Percebem, queridos irmãos, como é dolorosa a perda das vossas almas para Deus? Vedes como somos miseráveis quando destruímos uma alma que Deus amou tanto que Ele, quando ainda não tinha olhos para chorar, pediu emprestados os olhos do profeta para derramar lágrimas amargas pela sua perda. O Senhor diz pelo seu profeta Joel: 'Chorai a perda das almas, como uma jovem esposa que acaba de perder o marido, que era a sua única consolação, e que está exposta agora a toda a espécie de desgraças'. Se considerarmos então o que custou a Cristo salvar as nossas almas; se considerarmos toda a sua vida, desde o seu humilde nascimento até o seu último suspiro no Calvário, todo este sofrimento de um Homem-Deus, infinito em valor, dir-nos-á o valor da nossa alma, porque tudo o que Ele fez foi redimir essa alma, foi pagar o preço pelas nossas almas.

= = = =

- [Tarefas]
A. Resuma o trecho citado em duas frases.
B. Segundo o trecho citado, por que considerar a vida e o sofrimento de Cristo revela o valor da nossa alma? Responda em até duas frases.
C. No trecho citado, troque o nome "Joel" por "Jeremias" e reproduza a parte que vai de "Percebem, queridos irmãos, como" até "pelas nossas almas.", inclusive.

- [Dados em estudo]
= = = =

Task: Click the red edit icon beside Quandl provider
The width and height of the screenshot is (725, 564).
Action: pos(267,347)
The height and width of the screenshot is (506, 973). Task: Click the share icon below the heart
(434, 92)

= = = =

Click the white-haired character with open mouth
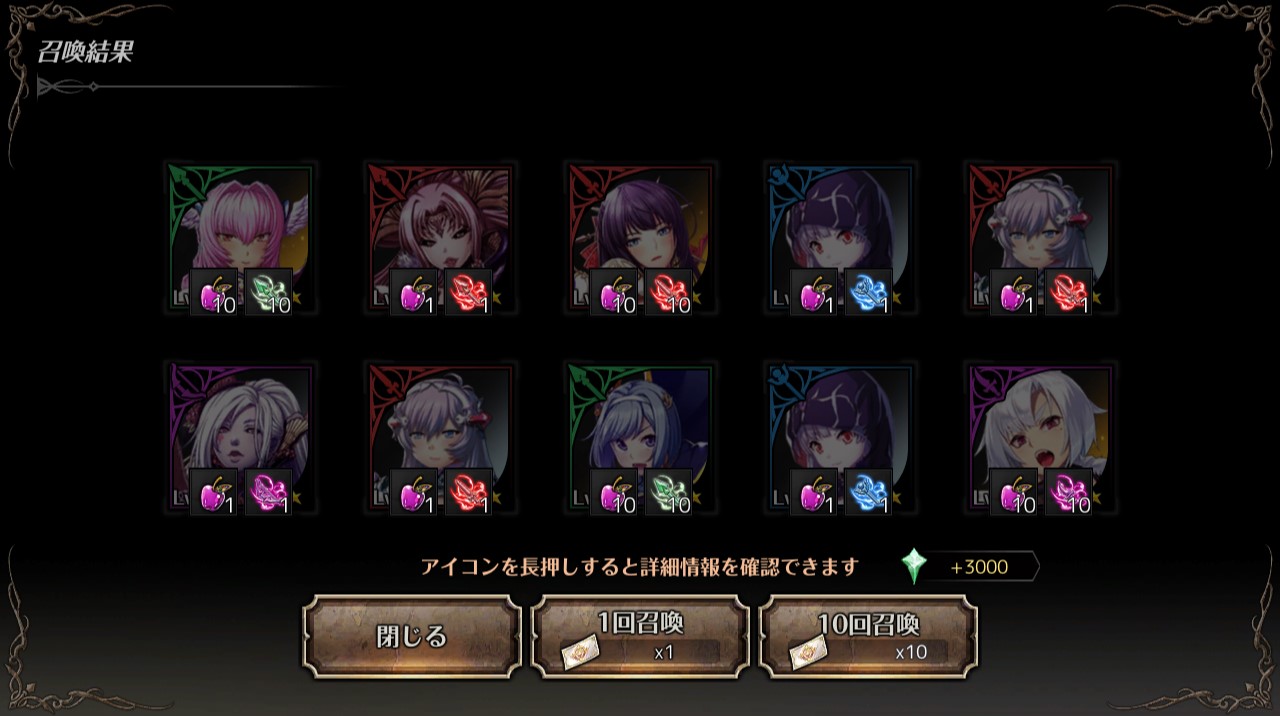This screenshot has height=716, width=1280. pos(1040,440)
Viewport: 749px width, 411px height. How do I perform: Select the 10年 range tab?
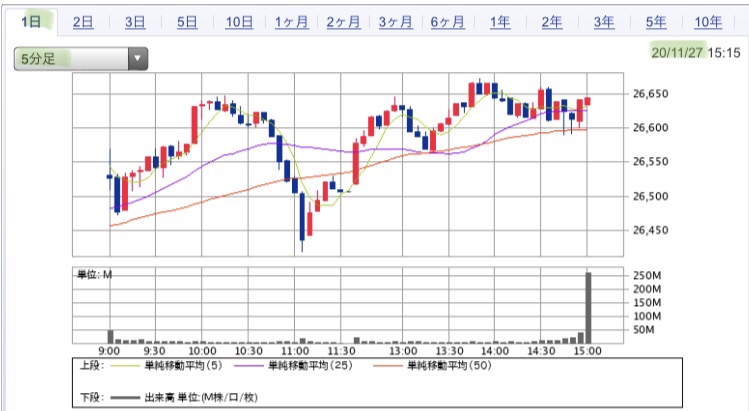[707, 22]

= = = =

- [Respostas em ordem]
A. O trecho citado afirma que a perda das almas para Deus é dolorosa, a ponto de Deus, quando ainda não tinha olhos para chorar, ter pedido emprestados os olhos do profeta para derramar lágrimas amargas por essa perda. Acrescenta que toda a vida e o sofrimento de Cristo, do humilde nascimento ao último suspiro no Calvário, mostram o valor da nossa alma, porque tudo o que Ele fez foi redimi-la e pagar o preço por ela.

B. Porque tudo o que Cristo fez, desde o humilde nascimento até o último suspiro no Calvário, foi redimir essa alma e pagar o preço pelas nossas almas. Por isso, esse sofrimento de um Homem-Deus, infinito em valor, nos diz quanto vale a alma.

C.
Percebem, queridos irmãos, como é dolorosa a perda das vossas almas para Deus? Vedes como somos miseráveis quando destruímos uma alma que Deus amou tanto que Ele, quando ainda não tinha olhos para chorar, pediu emprestados os olhos do profeta para derramar lágrimas amargas pela sua perda. O Senhor diz pelo seu profeta Jeremias: 'Chorai a perda das almas, como uma jovem esposa que acaba de perder o marido, que era a sua única consolação, e que está exposta agora a toda a espécie de desgraças'. Se considerarmos então o que custou a Cristo salvar as nossas almas; se considerarmos toda a sua vida, desde o seu humilde nascimento até o seu último suspiro no Calvário, todo este sofrimento de um Homem-Deus, infinito em valor, dir-nos-á o valor da nossa alma, porque tudo o que Ele fez foi redimir essa alma, foi pagar o preço pelas nossas almas.